→ **Supplied records**:
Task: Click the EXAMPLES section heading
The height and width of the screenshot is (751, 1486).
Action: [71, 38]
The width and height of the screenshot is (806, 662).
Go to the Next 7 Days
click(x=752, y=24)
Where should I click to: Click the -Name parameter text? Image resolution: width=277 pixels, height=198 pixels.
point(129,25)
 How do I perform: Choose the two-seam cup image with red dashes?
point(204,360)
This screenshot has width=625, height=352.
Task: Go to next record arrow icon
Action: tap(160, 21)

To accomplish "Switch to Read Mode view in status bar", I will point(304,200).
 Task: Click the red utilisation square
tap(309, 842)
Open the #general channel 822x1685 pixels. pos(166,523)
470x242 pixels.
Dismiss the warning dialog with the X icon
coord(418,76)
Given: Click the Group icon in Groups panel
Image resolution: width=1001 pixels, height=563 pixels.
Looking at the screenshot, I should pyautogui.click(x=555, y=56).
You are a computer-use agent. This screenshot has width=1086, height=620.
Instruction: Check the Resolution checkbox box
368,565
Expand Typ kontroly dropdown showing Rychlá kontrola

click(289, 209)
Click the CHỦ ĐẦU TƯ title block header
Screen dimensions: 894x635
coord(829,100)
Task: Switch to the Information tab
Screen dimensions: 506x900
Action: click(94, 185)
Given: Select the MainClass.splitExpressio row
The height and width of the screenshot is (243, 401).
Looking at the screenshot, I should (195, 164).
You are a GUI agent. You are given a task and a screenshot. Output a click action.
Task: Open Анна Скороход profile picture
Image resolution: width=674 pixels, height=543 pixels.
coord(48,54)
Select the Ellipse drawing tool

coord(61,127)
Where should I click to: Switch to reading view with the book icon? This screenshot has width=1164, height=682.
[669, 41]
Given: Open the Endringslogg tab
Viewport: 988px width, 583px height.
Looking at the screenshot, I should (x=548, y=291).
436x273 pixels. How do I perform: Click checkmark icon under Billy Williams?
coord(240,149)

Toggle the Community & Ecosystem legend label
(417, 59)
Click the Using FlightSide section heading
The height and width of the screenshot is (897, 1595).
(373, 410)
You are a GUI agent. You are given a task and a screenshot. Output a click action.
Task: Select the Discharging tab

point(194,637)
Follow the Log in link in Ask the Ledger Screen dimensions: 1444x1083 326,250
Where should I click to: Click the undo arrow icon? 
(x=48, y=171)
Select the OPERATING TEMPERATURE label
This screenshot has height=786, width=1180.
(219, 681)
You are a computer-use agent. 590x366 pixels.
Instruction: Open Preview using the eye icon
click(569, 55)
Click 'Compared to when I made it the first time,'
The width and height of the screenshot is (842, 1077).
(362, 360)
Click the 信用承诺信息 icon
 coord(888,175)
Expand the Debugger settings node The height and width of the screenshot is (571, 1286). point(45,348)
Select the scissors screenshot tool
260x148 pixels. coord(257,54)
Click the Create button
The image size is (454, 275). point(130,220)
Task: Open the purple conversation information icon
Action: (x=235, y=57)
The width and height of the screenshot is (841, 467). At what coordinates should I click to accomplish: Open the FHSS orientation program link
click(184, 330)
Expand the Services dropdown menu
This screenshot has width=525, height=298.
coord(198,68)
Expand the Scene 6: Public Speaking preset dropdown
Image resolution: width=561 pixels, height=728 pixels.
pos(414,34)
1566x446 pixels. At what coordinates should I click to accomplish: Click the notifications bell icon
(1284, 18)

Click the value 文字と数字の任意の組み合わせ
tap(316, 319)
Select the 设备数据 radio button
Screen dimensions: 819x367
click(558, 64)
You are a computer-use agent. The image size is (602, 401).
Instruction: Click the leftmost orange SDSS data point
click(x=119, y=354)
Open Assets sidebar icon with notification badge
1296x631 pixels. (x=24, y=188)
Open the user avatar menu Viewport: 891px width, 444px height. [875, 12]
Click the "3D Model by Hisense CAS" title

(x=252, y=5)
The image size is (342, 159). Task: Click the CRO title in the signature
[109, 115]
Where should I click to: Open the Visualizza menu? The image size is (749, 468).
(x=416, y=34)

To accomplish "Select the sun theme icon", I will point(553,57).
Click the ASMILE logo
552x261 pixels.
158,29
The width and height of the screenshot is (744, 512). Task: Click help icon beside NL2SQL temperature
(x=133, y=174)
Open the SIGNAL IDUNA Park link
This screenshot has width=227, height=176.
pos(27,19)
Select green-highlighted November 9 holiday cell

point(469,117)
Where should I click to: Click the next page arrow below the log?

→ **Problem requirements**:
Return each entry from the material above exactly as it appears.

→ **Solution to this exercise**:
Task: Click the EXAMPLES section heading
The height and width of the screenshot is (751, 1486).
Action: [71, 38]
The width and height of the screenshot is (806, 662).
Go to the Next 7 Days
click(x=752, y=24)
Where should I click to: Click the -Name parameter text? Image resolution: width=277 pixels, height=198 pixels.
point(129,25)
 How do I perform: Choose the two-seam cup image with red dashes?
point(204,360)
This screenshot has width=625, height=352.
Task: Go to next record arrow icon
Action: tap(160, 21)

To accomplish "Switch to Read Mode view in status bar", I will point(304,200).
 Task: Click the red utilisation square
tap(309, 842)
Open the #general channel 822x1685 pixels. pos(166,523)
470x242 pixels.
Dismiss the warning dialog with the X icon
coord(418,76)
Given: Click the Group icon in Groups panel
Image resolution: width=1001 pixels, height=563 pixels.
Looking at the screenshot, I should pyautogui.click(x=555, y=56).
You are a computer-use agent. This screenshot has width=1086, height=620.
Instruction: Check the Resolution checkbox box
368,565
Expand Typ kontroly dropdown showing Rychlá kontrola

click(289, 209)
Click the CHỦ ĐẦU TƯ title block header
Screen dimensions: 894x635
coord(829,100)
Task: Switch to the Information tab
Screen dimensions: 506x900
Action: click(94, 185)
Given: Select the MainClass.splitExpressio row
The height and width of the screenshot is (243, 401).
Looking at the screenshot, I should (195, 164).
You are a GUI agent. You are given a task and a screenshot. Output a click action.
Task: Open Анна Скороход profile picture
Image resolution: width=674 pixels, height=543 pixels.
coord(48,54)
Select the Ellipse drawing tool

coord(61,127)
Where should I click to: Switch to reading view with the book icon? This screenshot has width=1164, height=682.
[669, 41]
Given: Open the Endringslogg tab
Viewport: 988px width, 583px height.
Looking at the screenshot, I should (x=548, y=291).
436x273 pixels. How do I perform: Click checkmark icon under Billy Williams?
coord(240,149)

Toggle the Community & Ecosystem legend label
(417, 59)
Click the Using FlightSide section heading
The height and width of the screenshot is (897, 1595).
(373, 410)
You are a GUI agent. You are given a task and a screenshot. Output a click action.
Task: Select the Discharging tab

point(194,637)
Follow the Log in link in Ask the Ledger Screen dimensions: 1444x1083 326,250
Where should I click to: Click the undo arrow icon? 
(x=48, y=171)
Select the OPERATING TEMPERATURE label
This screenshot has height=786, width=1180.
(219, 681)
You are a computer-use agent. 590x366 pixels.
Instruction: Open Preview using the eye icon
click(569, 55)
Click 'Compared to when I made it the first time,'
The width and height of the screenshot is (842, 1077).
(362, 360)
Click the 信用承诺信息 icon
 coord(888,175)
Expand the Debugger settings node The height and width of the screenshot is (571, 1286). point(45,348)
Select the scissors screenshot tool
260x148 pixels. coord(257,54)
Click the Create button
The image size is (454, 275). point(130,220)
Task: Open the purple conversation information icon
Action: (x=235, y=57)
The width and height of the screenshot is (841, 467). At what coordinates should I click to accomplish: Open the FHSS orientation program link
click(184, 330)
Expand the Services dropdown menu
This screenshot has width=525, height=298.
coord(198,68)
Expand the Scene 6: Public Speaking preset dropdown
Image resolution: width=561 pixels, height=728 pixels.
pos(414,34)
1566x446 pixels. At what coordinates should I click to accomplish: Click the notifications bell icon
(1284, 18)

Click the value 文字と数字の任意の組み合わせ
tap(316, 319)
Select the 设备数据 radio button
Screen dimensions: 819x367
click(558, 64)
You are a computer-use agent. The image size is (602, 401).
Instruction: Click the leftmost orange SDSS data point
click(x=119, y=354)
Open Assets sidebar icon with notification badge
1296x631 pixels. (x=24, y=188)
Open the user avatar menu Viewport: 891px width, 444px height. [875, 12]
Click the "3D Model by Hisense CAS" title

(x=252, y=5)
The image size is (342, 159). Task: Click the CRO title in the signature
[109, 115]
Where should I click to: Open the Visualizza menu? The image size is (749, 468).
(x=416, y=34)

To accomplish "Select the sun theme icon", I will point(553,57).
Click the ASMILE logo
552x261 pixels.
158,29
The width and height of the screenshot is (744, 512). Task: Click help icon beside NL2SQL temperature
(x=133, y=174)
Open the SIGNAL IDUNA Park link
This screenshot has width=227, height=176.
pos(27,19)
Select green-highlighted November 9 holiday cell

point(469,117)
Where should I click to: Click the next page arrow below the log?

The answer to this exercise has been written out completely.